So You Think Your Child Might Be an Anime Protagonist


We All Know What an Anime Protagonist Is

They’re the ones that have a multitude of friends, fight alien/robotic/demonic enemies, and sometimes they’re destined to be the savior of the world. If this concerns you as a parent—you are not alone!

It has been proven that at least 75% of all anime protagonists meet some kind of harrowing fate. And 25% meet their demise thanks to the source of their new power. If you would like to make sure that your child doesn’t become a magical girl/boy or the new King of Games, then keep reading and we can show you a few telltale signs of Aniprotagitis.

That’s a real word. Trust me. Don’t Google it.

Get a Haircut!

Some signs are absolute dead giveaways. For instance, if your child has very large and/or oddly colored hair, then this could mean that your child was born with Aniprotagitis and will always have it.

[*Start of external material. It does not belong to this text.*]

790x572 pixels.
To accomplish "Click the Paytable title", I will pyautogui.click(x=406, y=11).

Some easy home remedies for this is to get your child routine haircuts and dyes. Since they don’t stand out much anymore, it ensures that any calling for adventure will avoid them. However, if left unchecked, they could be spotted and drafted into any number of heroics.

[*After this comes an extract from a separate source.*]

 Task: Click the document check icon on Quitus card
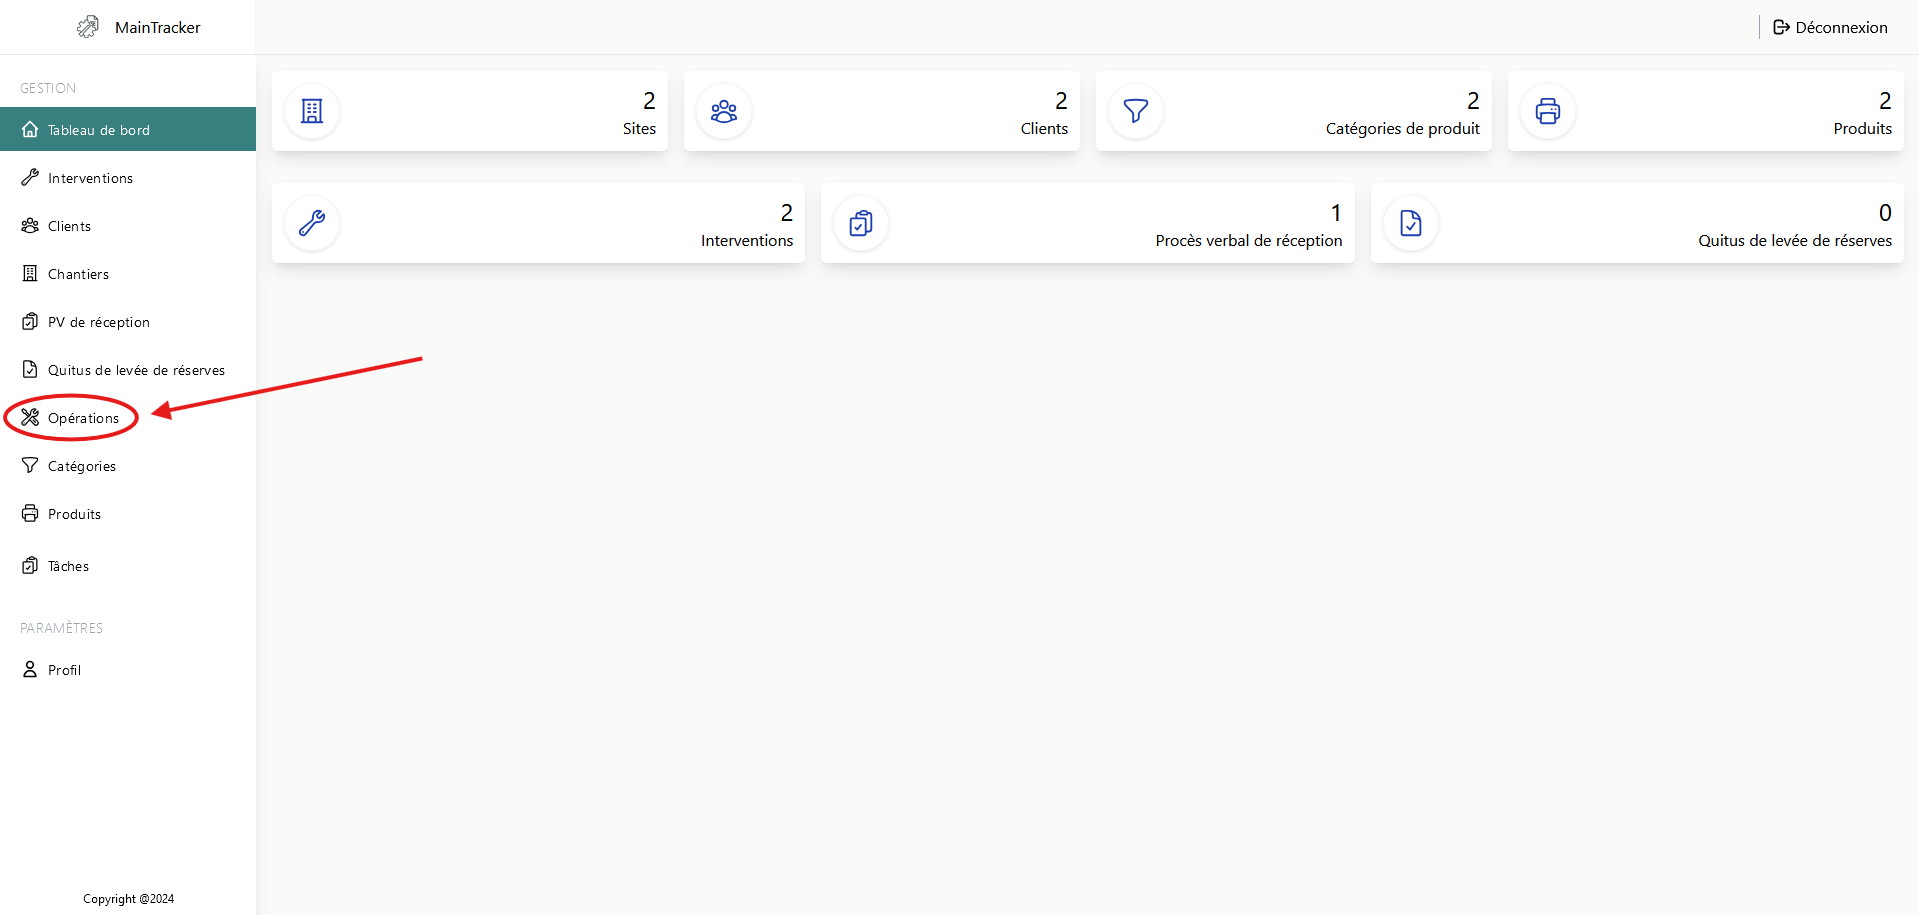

Pay Attention to Desk Placement

Another way this plague spreads is by your child’s desk placement in school. This may seem unimportant; however, there’s a positive correlation between children diagnosed with Aniprotagitis and children who sit in the back of the class next to the window.

Correlation does not equal causation, but it is still advised that you request, or even demand, that your child’s seat be swapped with another student. Your child might see some grade improvements from not sitting in the back, and the other child will get to go on a lovely adventure.

That or death. Probably death.

Your New Friend is a Bad Influence

A more nuanced issue is the topic of “new friends” in your child’s life. Has your child started hanging out with someone noticeably older or younger than them? Do they often wander off in the middle of the night with their “new friends” for no discernible reason?

Though rare, this could mean they’re not only affected by Aniprotagitis, but they’ve also succumbed to what I like to refer to as Mahoumosis. This completely real disease transforms your child into a magical boy/girl.

Mahoumosis is especially concerning because at least 45% of all anime protagonist deaths are comprised of magical boys/girls. It is also tricky to tag this one because you can’t just go around and accuse people of being magical boys/girls. This behavior was outlawed in 1973, and can cost you up to $350.

Aren’t You a Little Old for Stuffed Animals?

This last sign is kind of an odd subject. There is one trend that is simultaneously easy to find, but difficult to prove. If your concerned about whether or not your child is an anime protagonist, you should keep an eye on their pets or stuffed animals. Many children that become anime protagonists are given their power or missions from a cute animal or other creature that closely resembles a stuffed animal.

This stuffed appearance is no coincidence. They developed this evolutionary camouflage to hide from parents, making them blend in without seeming suspicious. Watch their movements and eventually you’ll catch them.

Getting them to break their cover is fairly easy, seeing as many of them are actually quite weak creatures. But the difficulty really comes from catching them. They are very observant and have cat-like reflexes.


Just keep an eye out for these signs, and you too can protect your child from Aniprotagitis. Which, did I mention, was a real word?